I haven’t been terribly active on this blog in the past month, but I have a good excuse – two, actually. One is that I’ve been diligently working on another draft of my script, just in time for it to be shopped at the film market of the Shanghai International Film Festival next month. I won’t be able to go however as I’ll be tied up in the launch of another venture, one that has had me watching dozens of Chinese movies and cold-calling Chinese film scholars and other academics for the past few months. Things are going well enough that I thought to make mention of this venture, especially following the success of our first official screening.
dGenerate Films is a venture spearheaded by my good friend and indie producer extraordinaire Karin Chien. Last year through some resourceful linking among her extensive network of contacts, she was able to bring together an impressive group of collaborators, funders, filmmakers, resource providers and general supporters for a common goal: to bring the real life visions of contemporary independent and underground cinema from China into the spotlight. By partnering with the Tribeca Film Institute and Amazon.com’s new digital delivery platform Reframe, dGenerate will distribute previously undistributed media from China via on-demand DVD and download. We are set to launch this summer with a dozen or so titles that we think represents the most aesthetically cutting edge and socially incisive work that American audiences have yet to see.

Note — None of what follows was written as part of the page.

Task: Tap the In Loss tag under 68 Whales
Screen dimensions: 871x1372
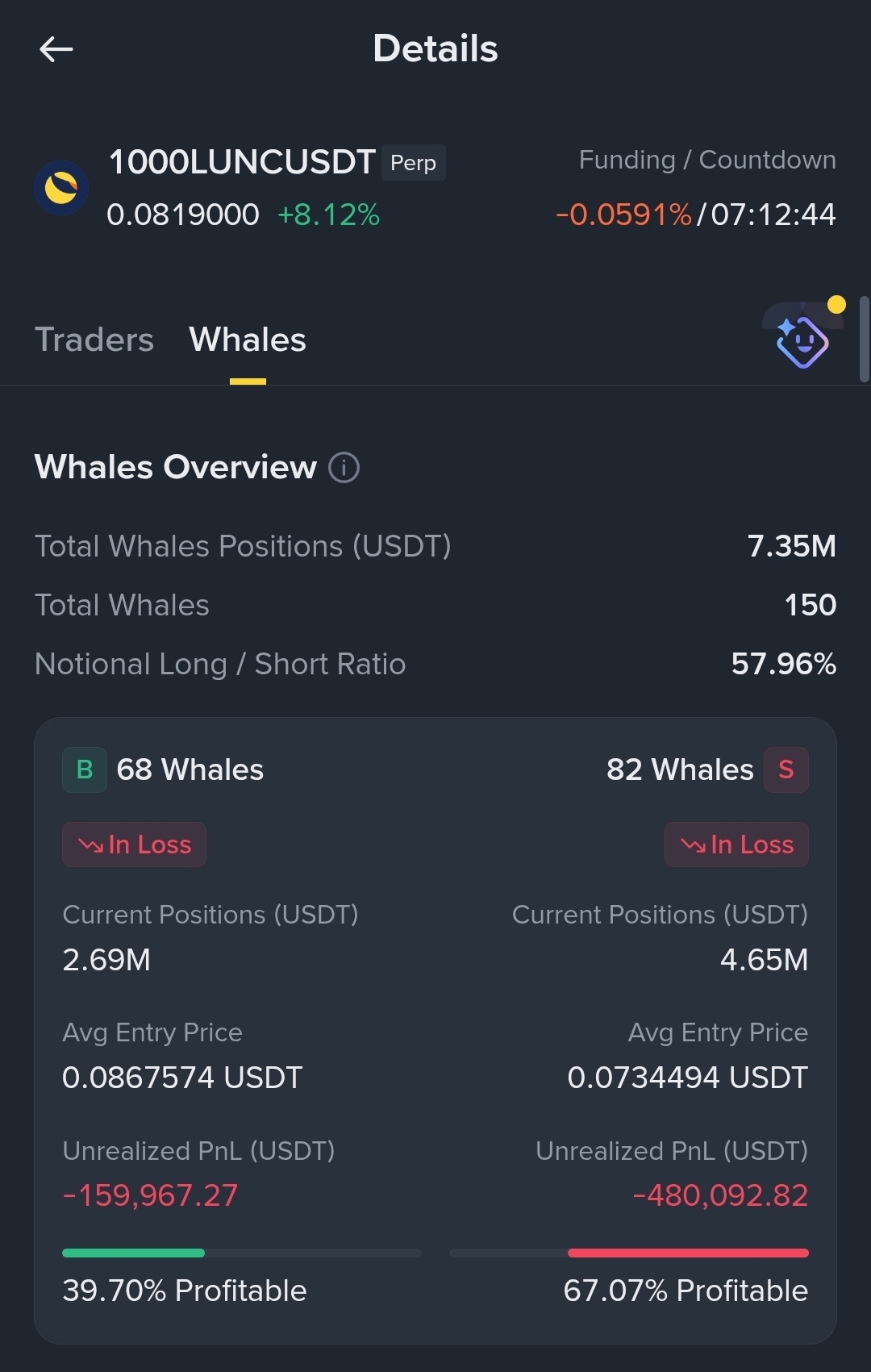Action: [134, 844]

Take for instance Supergirls!, a candid documentary that looks at the single biggest display of electoral democracy that ever occurred in China’s history: namely, the voting for the first winner of China’s answer to American Idol. Director Jian Yi spent the better part of a year following 10 of the 80,000 teenage girls trying out for Super Girl Singing Contest, China’s most popular TV show ever. More than just a reality-TV pop piece, the documentary exposes an intriguing subtext to the phenomenon of the show, as the tomboyish winner of the inaugural contest inspires a wave of androgyny affecting millions of Chinese girls from city to countryside. You can listen to Jian Yi’s interview with NPR on the film by visiting this NPR link.
The same interview features Karin talking about the dGenerate venture and its relevance in the contemporary landscape of Chinese film distribution, where most independent Chinese filmmakers have no access to a wider audience, let alone the means to make money from their efforts. “”When you watch a martial arts movie, what do you learn about modern China?” Karin wonders. You can read and listen to more of her thoughts and watch an excerpt from Supergirls! here. This third link has a clip from another film we are slated to release, Raised from Dust by Gan Xiao’er, a film depicting the struggles of a rural Chinese Christian community.
Needless to say we are getting some good buzz in advance of our launch. Al Gore’s magazine GOOD also profiled us in their blog, embedding a clip from yet another film planned for our initial lineup, San Yuan Li by Ou Ning and Cao Fei.
Hope you enjoy these links as we build to our summer launch. You know where to find updates!